» TASK DIRECTIONS
Only the lines from the one containing "Screen dimensions: 853x480" through the end of the data are wanted, reproduced exactly and without pictures.
START GIVEN INFORMATION
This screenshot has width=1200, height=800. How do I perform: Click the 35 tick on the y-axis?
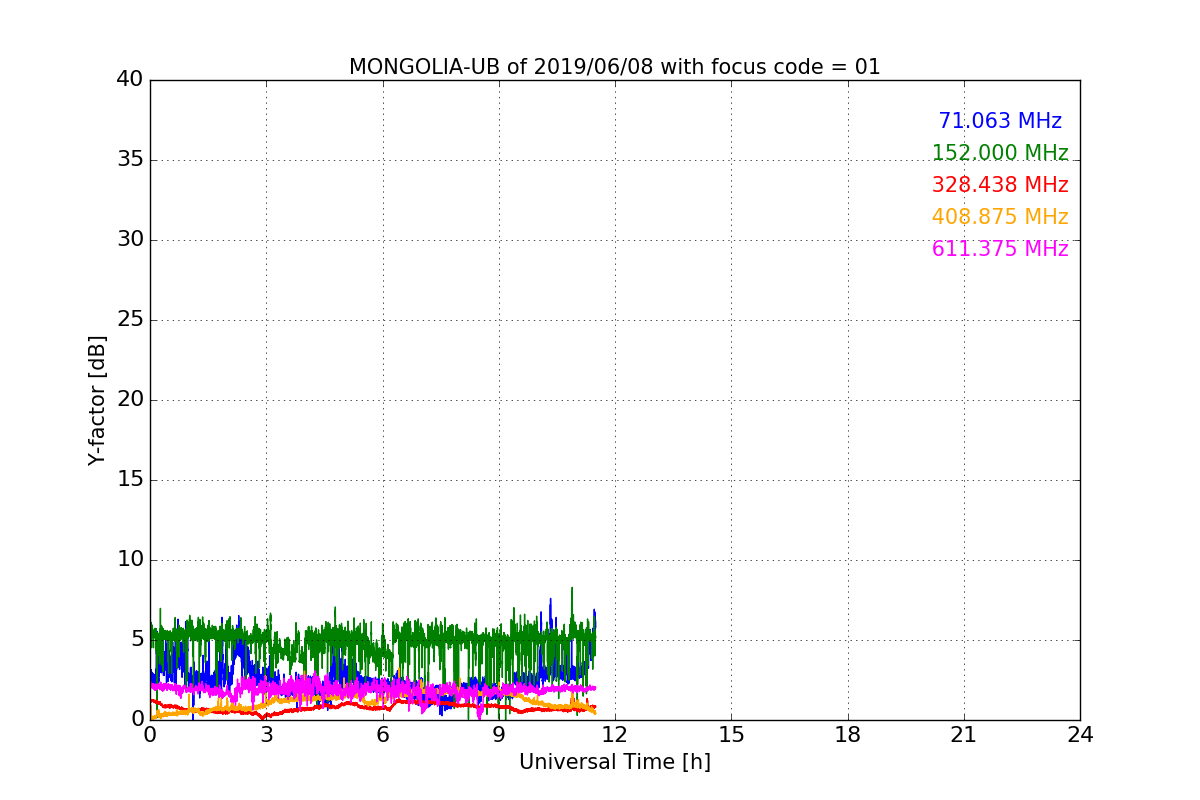coord(130,160)
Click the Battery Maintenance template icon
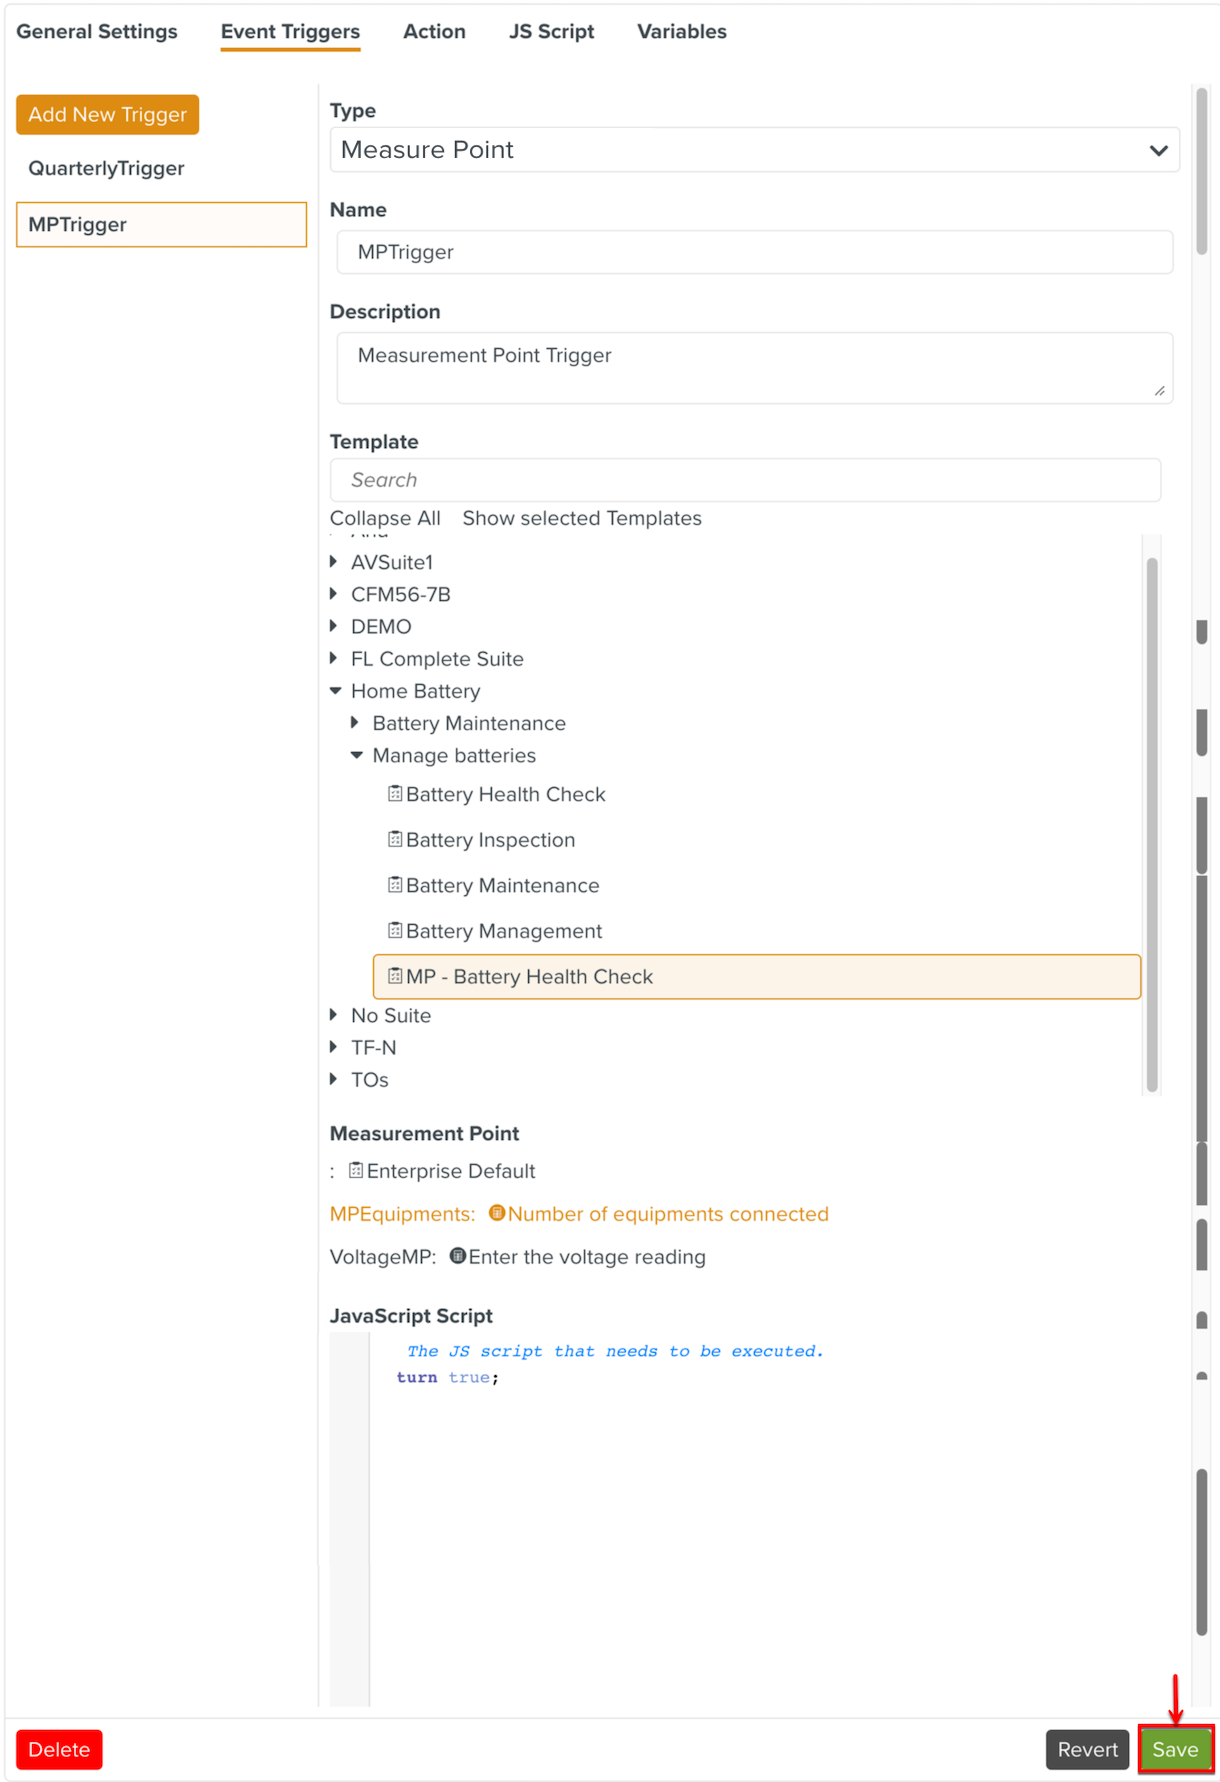The image size is (1220, 1782). [395, 885]
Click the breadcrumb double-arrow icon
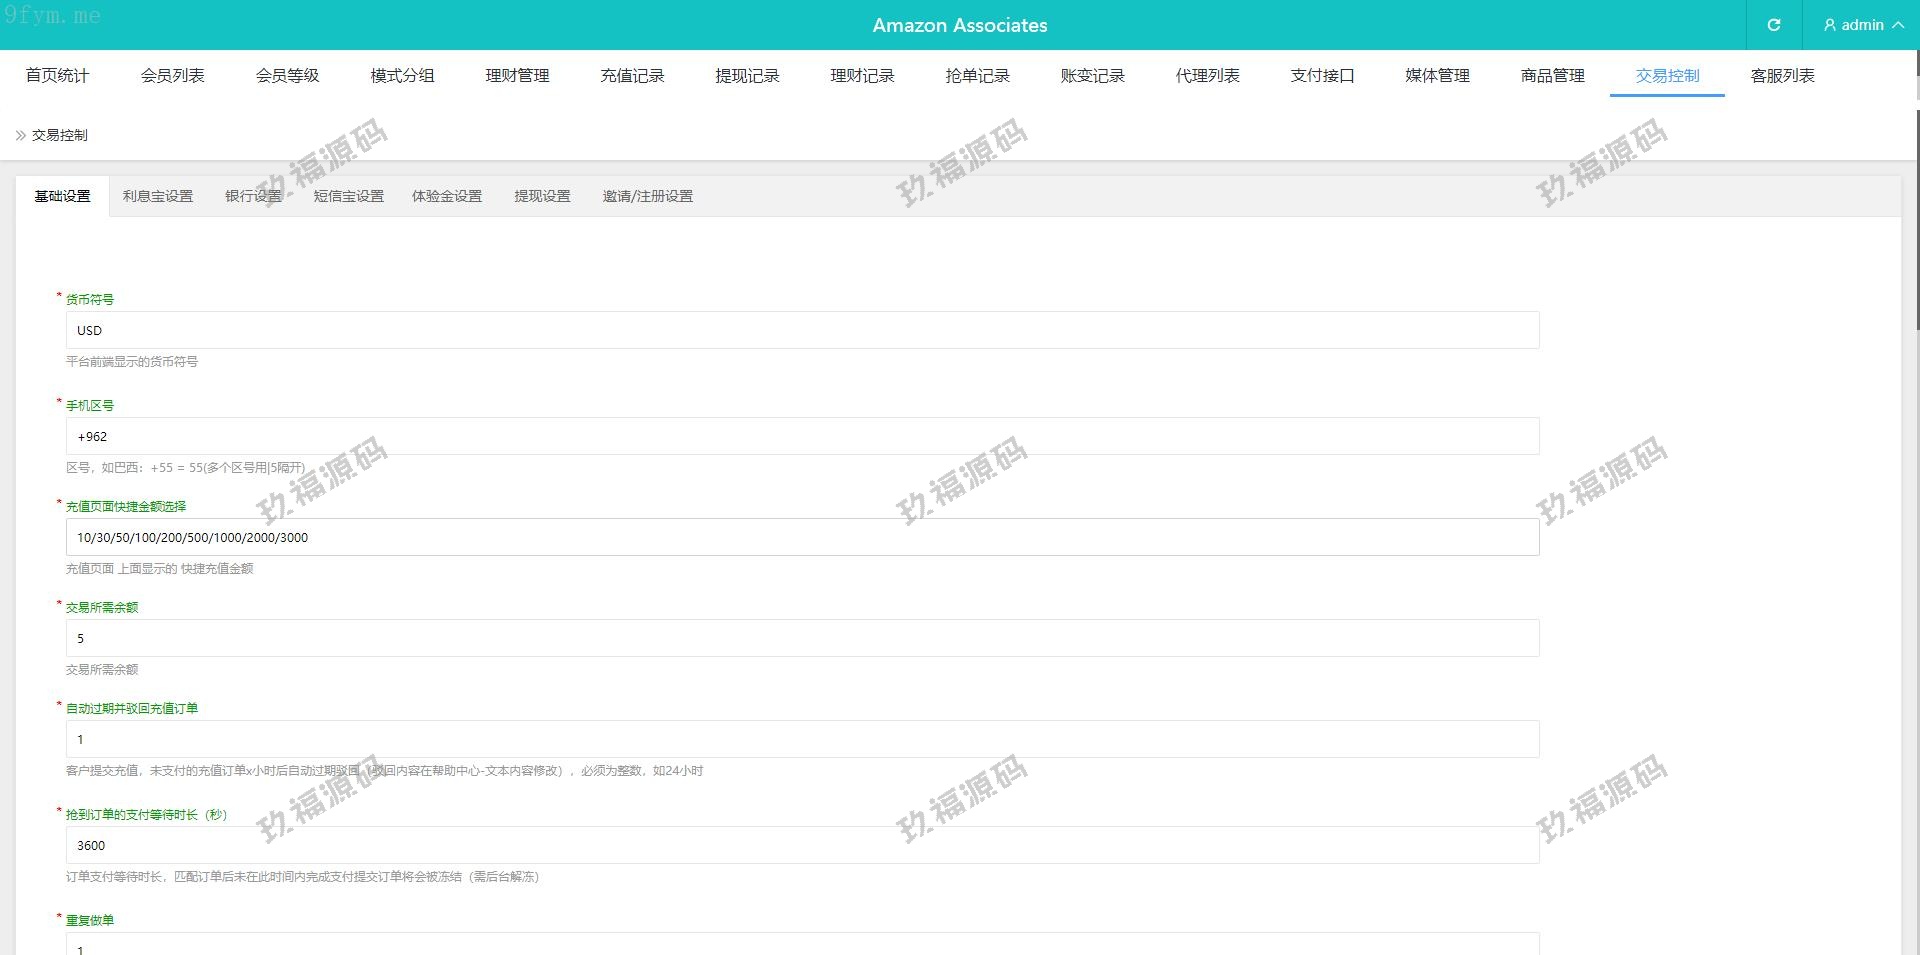1920x955 pixels. (20, 135)
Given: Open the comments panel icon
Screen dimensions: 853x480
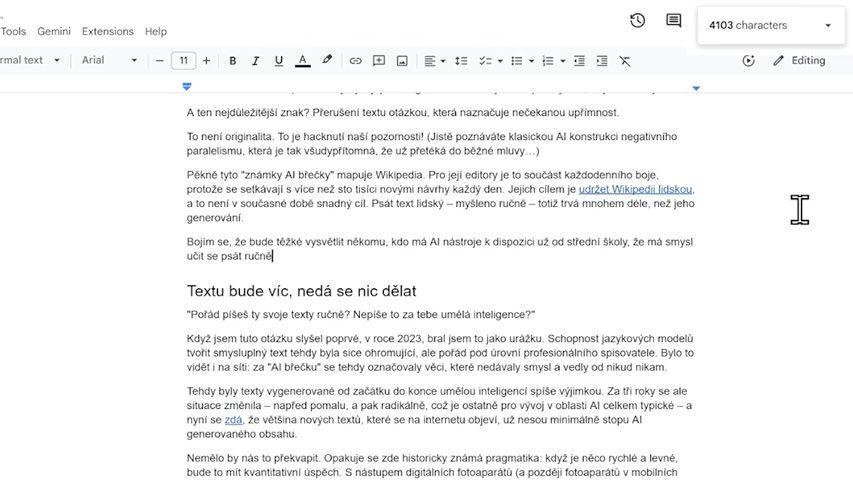Looking at the screenshot, I should click(673, 21).
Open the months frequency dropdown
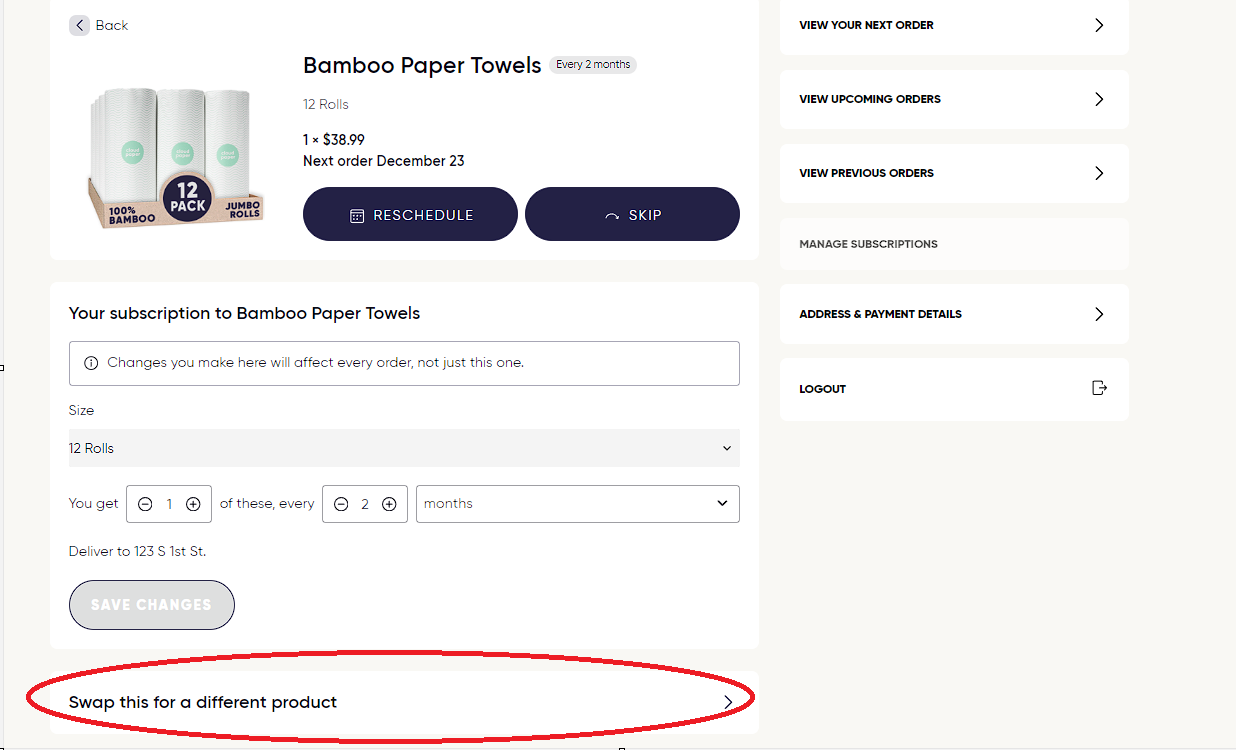This screenshot has width=1236, height=750. pos(577,504)
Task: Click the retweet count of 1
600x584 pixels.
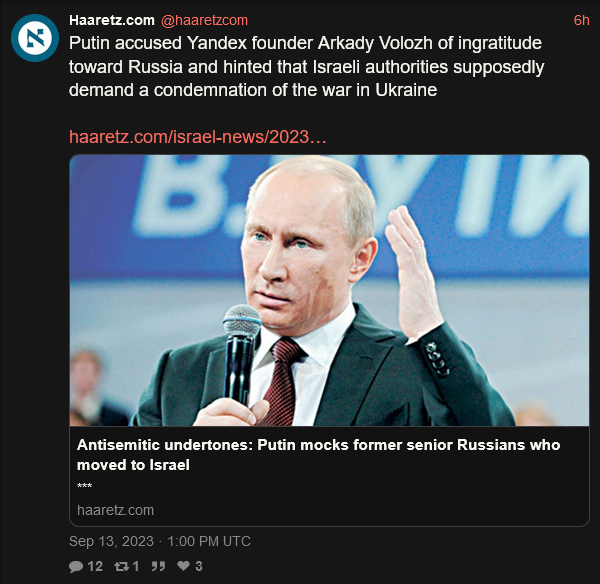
END GIVEN INFORMATION
» SOLUTION TO THIS PROBLEM
Screen dimensions: 853x480
Looking at the screenshot, I should click(673, 21).
Open the months frequency dropdown
This screenshot has width=1236, height=750. pos(577,504)
Task: Click the retweet count of 1
600x584 pixels.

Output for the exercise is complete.